After years as a Local 1488 activist, vice president and president, Lute won election as WFSE/AFSCME’s statewide vice president in 1992. She was the first African-American to hold that post.
Within six months, she stepped down as VP and left her Harborview patient registration representative position to take a job as an organizer with WFSE/AFSCME. She eventually became organizing director and then legislative and political action field coordinator.
She helped incorporate the new concept of home visits to win several campaigns.
Over the years in all her different union jobs, Lute became the “go-to” person to coordinate numerous job actions and rallies.
She said she brought experience she used challenging bad management at the UW and Harborview.
“I was able to show members they had the power, they could take on the boss when dealing with labor-management issues…,” she said in 2006.
“They could see what they could do by standing up and fighting back. That’s really what kept me going all those years.”
One of her biggest accomplishments was the union’s successful fight to save Fircrest School, the residential habilitation center in Shoreline caring for some of this state’s most profoundly developmentally disabled citizens.
Althea helped provide resources to Local 341, forged a coalition of support from other residential habilitation centers, and helped coordinate a series of job actions, rallies and Olympia visits starting in 2003. Her last day on the job with the union before going on extended sick leave preceding her official retirement was a town hall meeting on Fircrest in November 2005.
“I dedicated myself to saving Fircrest,” she says. “I learned so much from the workers and residents. It was a top priority to me. It was about the residents, it really was.
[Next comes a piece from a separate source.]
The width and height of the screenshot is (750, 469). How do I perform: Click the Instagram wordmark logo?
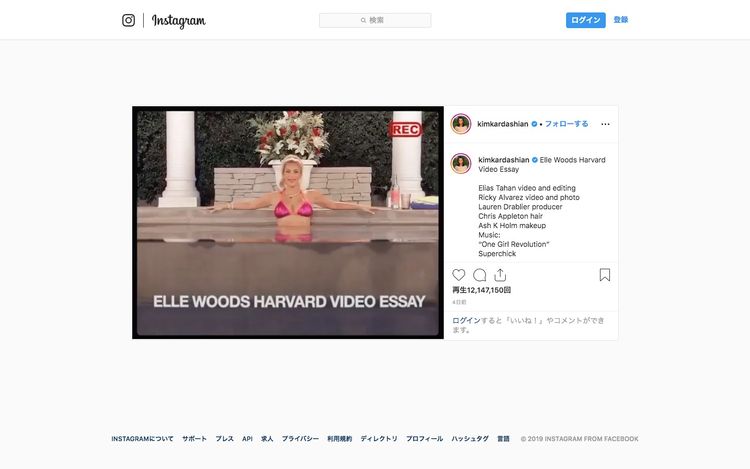(179, 20)
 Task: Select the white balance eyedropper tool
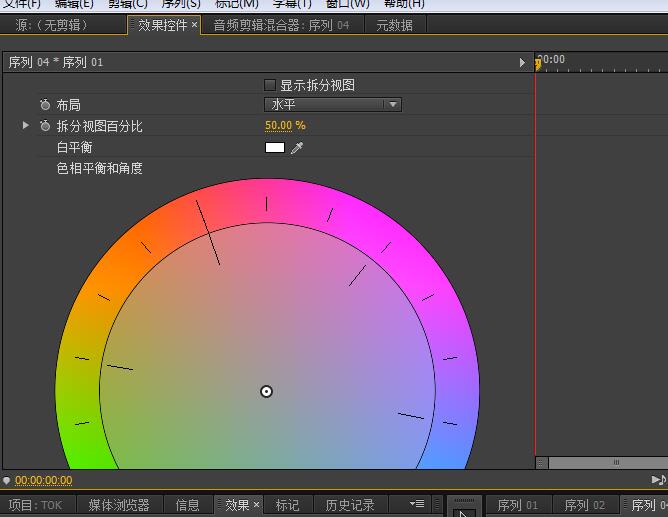tap(297, 148)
“In retirement, I can look back and say, ‘Well done.’ I was glad I had to opportunity to be involved in that.”
She retired from the union in 2006 after 13 years.
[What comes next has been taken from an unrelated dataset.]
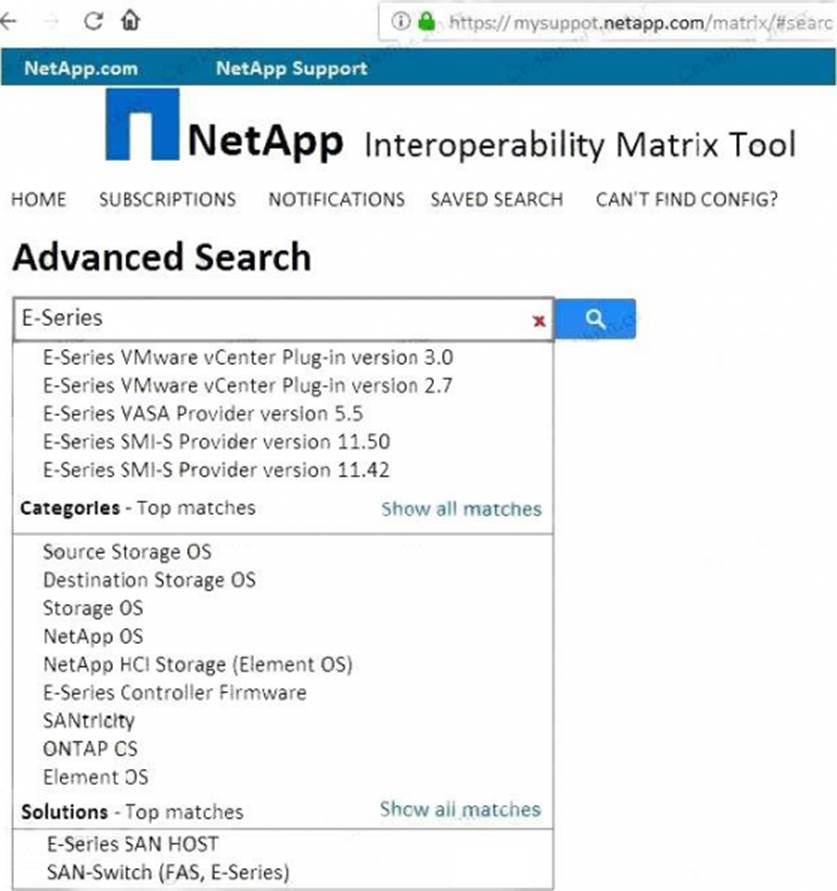837x891 pixels.
Task: Go to the SAVED SEARCH page
Action: tap(496, 199)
In retirement, she won election as president of her chapter of the Coalition of Black Trade Unionists and was active in the Foster Parents Association of Washington State.
She also helped her old local during various contract campaigns. And the former organizing director returned to the WFSE/AFSCME convention in October 2007 to present the biennial organizing award.
When she retired, she said: “I never say, ‘Goodbye,’ I say, ‘See you later.’”
Althea was loved by all, a mentor to hundreds and her tireless devotion has left its mark on thousands of state employees past, present and future. She will be missed.